» TEXT EXTRACT
# Trainaholics among us?



## Big Ed (Jun 16, 2009)

Calling all Trainaholics,
How bad do you have it?

Funny model train video, back when trains were built in America.:smokin:
I wonder how many got their start into model RR like this.
I know there are a lot of new members who come here and join up and say that they are building a model RR for their "kid/kids"...........Are they really? 

I love how his layout progressed. Olives anyone? 

Joe McDoakes — So You Want a Model Railroad,


----------



## sjm9911 (Dec 20, 2012)

Nice.ed, truthfully I didnt think id watch the whole thing but I did. Funny stuff.


----------



## golfermd (Apr 19, 2013)

big ed said:


> I know there are a lot of new members who come here and join up and say that they are building a model RR for their "kid/kids"...........Are they really?


I tried to rationalize that it was for my grandson. My partner didn't buy it... :laugh:

Dan


----------



## Fire21 (Mar 9, 2014)

I posted that video on this forum yesterday under "Model Railroad Videos"...probably where it belongs.


----------



## oldsarge218 (May 23, 2011)

Nice video,,,,the black & white really takes me back,,,,a woman wore a dress all day, no matter what she was doing. I never saw my mother in anything other than a dress, until I got out of the Army, in 71. LOL I guess we all rebelled.

Bob


----------



## Big Ed (Jun 16, 2009)

Fire21 said:


> I posted that video on this forum yesterday under "Model Railroad Videos"...probably where it belongs.

» PROBLEMS
• 1. Copy the stretch of the forum thread from "## oldsarge218 (May" through "we all rebelled.", swapping "mother" for "grandmother".
• 2. Answer these questions about the forum thread:
(a) Who did golfermd try to claim the model railroad was for?
(b) Under what heading did Fire21 post the video?
(c) In what year did oldsarge218 get out of the Army?
• 3. Translate this sentence from the forum thread into Spanish: "I love how his layout progressed."
None of the rows are needed here.

» Rows on where targets appear
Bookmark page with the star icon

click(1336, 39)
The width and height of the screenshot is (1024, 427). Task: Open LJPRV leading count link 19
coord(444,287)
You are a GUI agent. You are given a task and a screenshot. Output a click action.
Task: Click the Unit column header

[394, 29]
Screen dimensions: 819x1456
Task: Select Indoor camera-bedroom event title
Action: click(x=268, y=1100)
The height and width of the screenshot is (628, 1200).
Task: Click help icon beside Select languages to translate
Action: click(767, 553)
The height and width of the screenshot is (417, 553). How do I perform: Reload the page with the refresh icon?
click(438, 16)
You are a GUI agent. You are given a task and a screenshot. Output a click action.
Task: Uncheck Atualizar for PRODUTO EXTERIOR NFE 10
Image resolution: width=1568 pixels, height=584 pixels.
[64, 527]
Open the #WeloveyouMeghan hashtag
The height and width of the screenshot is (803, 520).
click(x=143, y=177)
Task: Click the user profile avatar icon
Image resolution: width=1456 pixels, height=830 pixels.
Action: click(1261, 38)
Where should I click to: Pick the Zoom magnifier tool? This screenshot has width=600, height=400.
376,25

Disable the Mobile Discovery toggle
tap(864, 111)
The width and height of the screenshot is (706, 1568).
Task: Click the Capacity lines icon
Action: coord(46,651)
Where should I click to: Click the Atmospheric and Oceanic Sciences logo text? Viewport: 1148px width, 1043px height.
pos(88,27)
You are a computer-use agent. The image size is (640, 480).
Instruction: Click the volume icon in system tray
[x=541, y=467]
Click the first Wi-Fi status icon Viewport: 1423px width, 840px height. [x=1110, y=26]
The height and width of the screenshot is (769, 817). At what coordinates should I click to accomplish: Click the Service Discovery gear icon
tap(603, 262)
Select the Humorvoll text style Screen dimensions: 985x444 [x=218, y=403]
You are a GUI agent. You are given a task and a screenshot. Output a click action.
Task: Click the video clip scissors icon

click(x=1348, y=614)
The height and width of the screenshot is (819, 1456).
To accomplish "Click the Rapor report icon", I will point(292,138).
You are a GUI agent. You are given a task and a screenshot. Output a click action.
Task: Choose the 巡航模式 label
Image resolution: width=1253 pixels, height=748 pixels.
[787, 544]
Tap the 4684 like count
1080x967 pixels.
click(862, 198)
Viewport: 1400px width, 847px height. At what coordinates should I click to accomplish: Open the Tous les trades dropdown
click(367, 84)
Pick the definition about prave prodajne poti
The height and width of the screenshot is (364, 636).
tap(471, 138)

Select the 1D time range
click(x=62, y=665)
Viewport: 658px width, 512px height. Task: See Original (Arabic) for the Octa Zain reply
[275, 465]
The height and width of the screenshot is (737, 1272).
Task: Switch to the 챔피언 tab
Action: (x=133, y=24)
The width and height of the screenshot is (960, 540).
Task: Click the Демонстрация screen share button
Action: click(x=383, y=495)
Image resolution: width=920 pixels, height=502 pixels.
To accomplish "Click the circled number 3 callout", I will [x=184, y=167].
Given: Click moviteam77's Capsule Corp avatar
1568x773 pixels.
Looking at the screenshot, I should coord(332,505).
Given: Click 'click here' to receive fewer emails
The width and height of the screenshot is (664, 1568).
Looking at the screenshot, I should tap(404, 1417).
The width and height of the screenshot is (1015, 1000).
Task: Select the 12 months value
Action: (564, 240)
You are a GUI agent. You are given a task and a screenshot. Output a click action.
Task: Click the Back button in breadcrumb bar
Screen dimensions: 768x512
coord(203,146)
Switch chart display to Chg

» TASK-BY-TASK SOLUTIONS
• 1.
## oldsarge218 (May 23, 2011)

Nice video,,,,the black & white really takes me back,,,,a woman wore a dress all day, no matter what she was doing. I never saw my grandmother in anything other than a dress, until I got out of the Army, in 71. LOL I guess we all rebelled.

• 2.
(a) His grandson.
(b) "Model Railroad Videos."
(c) 71.

• 3. Me encanta cómo fue avanzando su maqueta.